▶ GIVEN TEXT:
Jordan and Tiffany (I can't even tell you which was which) tell me that their car stalled out when they got into the parking lot, now not only will it not start, but they can't get the key out of the ignition. They've been tweeting their friends "who know stuff about cars" but can't figure out why the key won't come out.

Maybe it's because no one put it in park, Dumbass? Problem Number One solved.

Problem Number Two: the car will not start. The battery is dead. Why is the battery dead? Because Jordan/Tiffany's alternator belt is loose. Fortunately, the belt's tensionwhatchamacallit is near the top of the engine, and I have the proper tools in the trunk. Easy fix. As I'm fixing it, Jordan/Tiffany asks why the car was making a godawful squealing noise all day before it died.

It...like...was...like....annoying....and....like...you know...loud...

I give Jordan/Tiffany a jump after tightening the belt, when problem Number Three makes itself known.

A pleasantly-soft, robotic voice begins issuing from the dashboard speaker "Fuel Level Low"...."Fuel Level Low"...."Fuel Level Low"....And just in case you missed the voice, there's a red light on the dash. It flashes.

Jordan and Tiffany had run out of gas, too.

So. I had to ask: didn't you hear that?

▶ DATA EXTRACTS:
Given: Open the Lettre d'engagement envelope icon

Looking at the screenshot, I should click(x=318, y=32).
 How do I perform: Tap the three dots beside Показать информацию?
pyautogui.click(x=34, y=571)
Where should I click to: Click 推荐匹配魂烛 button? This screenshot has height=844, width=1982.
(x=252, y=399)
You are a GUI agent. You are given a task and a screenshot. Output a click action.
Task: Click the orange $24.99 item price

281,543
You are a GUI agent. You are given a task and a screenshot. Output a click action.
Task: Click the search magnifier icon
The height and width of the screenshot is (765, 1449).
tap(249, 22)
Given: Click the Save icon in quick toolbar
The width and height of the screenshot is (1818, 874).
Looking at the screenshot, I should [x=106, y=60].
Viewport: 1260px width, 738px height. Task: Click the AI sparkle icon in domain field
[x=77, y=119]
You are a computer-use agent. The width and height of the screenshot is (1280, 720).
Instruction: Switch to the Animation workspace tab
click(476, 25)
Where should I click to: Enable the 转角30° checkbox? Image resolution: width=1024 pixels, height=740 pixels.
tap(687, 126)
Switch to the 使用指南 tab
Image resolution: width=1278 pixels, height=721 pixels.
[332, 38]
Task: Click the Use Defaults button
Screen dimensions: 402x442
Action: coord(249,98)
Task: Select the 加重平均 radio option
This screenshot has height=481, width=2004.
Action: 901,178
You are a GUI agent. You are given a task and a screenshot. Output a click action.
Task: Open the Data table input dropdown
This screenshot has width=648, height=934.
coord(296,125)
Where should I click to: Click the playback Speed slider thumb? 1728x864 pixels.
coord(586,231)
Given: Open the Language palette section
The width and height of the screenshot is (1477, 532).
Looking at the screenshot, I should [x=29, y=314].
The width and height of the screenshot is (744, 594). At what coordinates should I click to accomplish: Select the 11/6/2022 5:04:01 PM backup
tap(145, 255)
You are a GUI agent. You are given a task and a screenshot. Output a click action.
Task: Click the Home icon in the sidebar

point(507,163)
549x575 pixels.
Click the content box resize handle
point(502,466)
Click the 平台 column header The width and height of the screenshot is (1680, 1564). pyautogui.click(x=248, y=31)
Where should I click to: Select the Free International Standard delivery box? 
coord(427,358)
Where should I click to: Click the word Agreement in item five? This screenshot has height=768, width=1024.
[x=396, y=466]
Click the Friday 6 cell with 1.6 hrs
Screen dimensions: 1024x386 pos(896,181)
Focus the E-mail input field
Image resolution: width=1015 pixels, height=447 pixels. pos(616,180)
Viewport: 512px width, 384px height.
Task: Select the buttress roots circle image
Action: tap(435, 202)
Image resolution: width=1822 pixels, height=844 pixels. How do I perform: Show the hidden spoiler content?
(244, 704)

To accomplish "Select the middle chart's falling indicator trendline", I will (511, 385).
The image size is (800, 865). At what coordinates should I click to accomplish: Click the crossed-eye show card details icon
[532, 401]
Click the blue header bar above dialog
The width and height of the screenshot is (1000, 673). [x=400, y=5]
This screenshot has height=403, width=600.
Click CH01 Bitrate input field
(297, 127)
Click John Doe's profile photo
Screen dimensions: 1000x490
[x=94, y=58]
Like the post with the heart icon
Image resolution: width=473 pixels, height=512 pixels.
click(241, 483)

▶ TASK OBJECTIVE:
List each numbered problem in the car breakdown story, along with its cause as the text gives it. The records come from a separate source and are unrelated to the car breakdown story.

▶ RESPONSE BELOW:
- Problem Number One: the key won't come out of the ignition, because no one put the car in park.
- Problem Number Two: the car will not start, because the battery is dead; the battery died because the alternator belt is loose.
- Problem Number Three: the car has run out of gas, announced by the "Fuel Level Low" voice and a flashing red light on the dash.